[Records for the task — start]

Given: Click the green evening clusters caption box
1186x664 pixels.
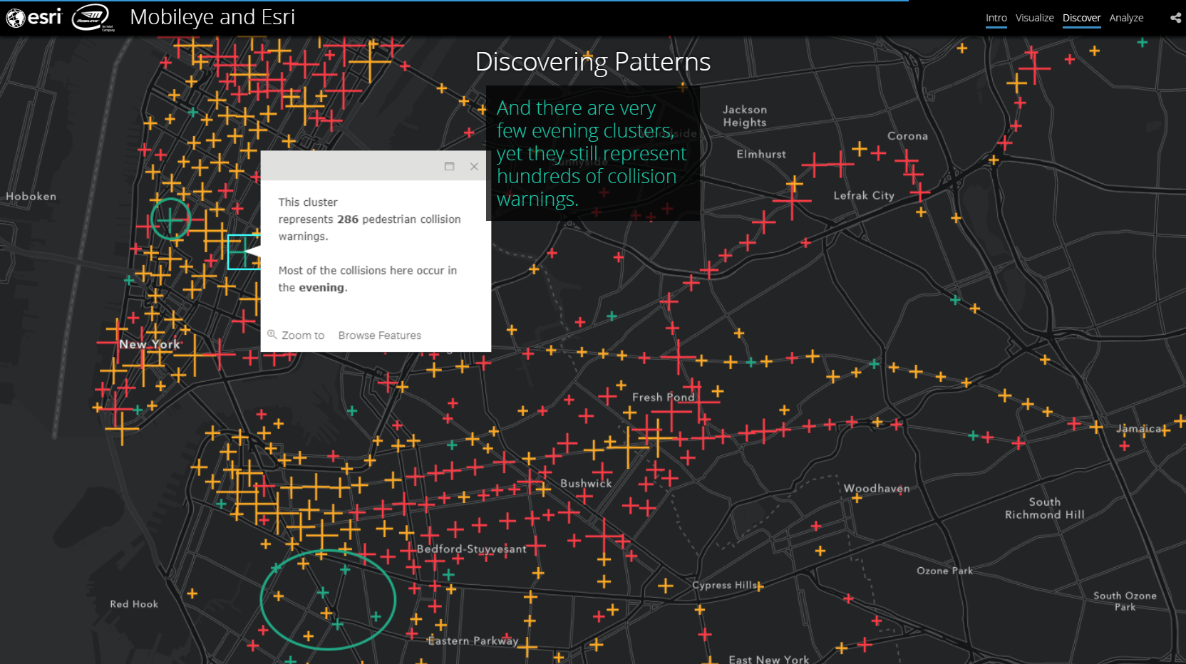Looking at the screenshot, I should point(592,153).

[Records for the task — finish]
[Records for the task — start]

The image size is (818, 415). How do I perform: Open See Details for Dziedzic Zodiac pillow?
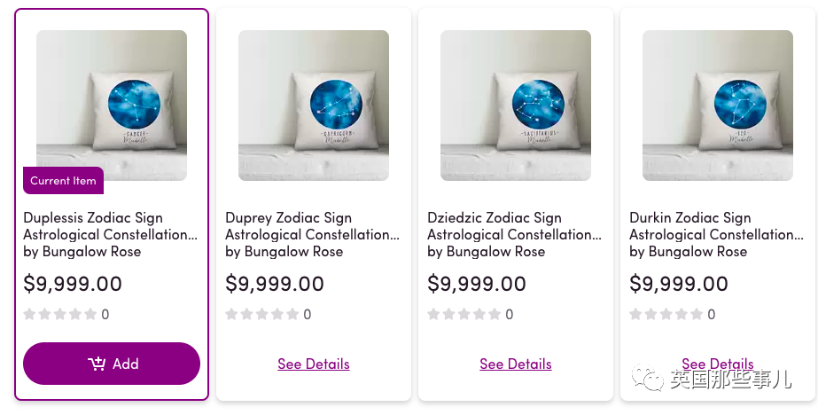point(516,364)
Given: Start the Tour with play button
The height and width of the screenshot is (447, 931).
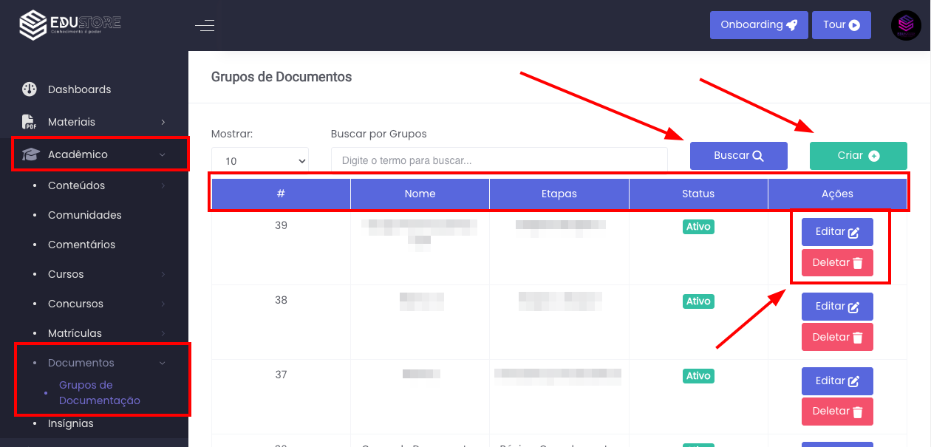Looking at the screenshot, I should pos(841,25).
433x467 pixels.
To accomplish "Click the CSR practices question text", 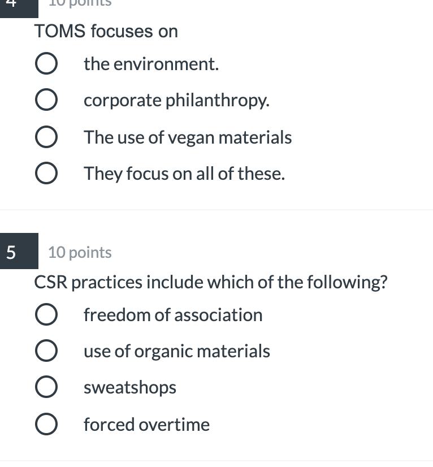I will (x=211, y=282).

[Records for the task — finish]

▶ Task directions: From the entries above, collect every line with the string "Given" in it.

▶ Written reply:
Given: Click the green evening clusters caption box
Given: Start the Tour with play button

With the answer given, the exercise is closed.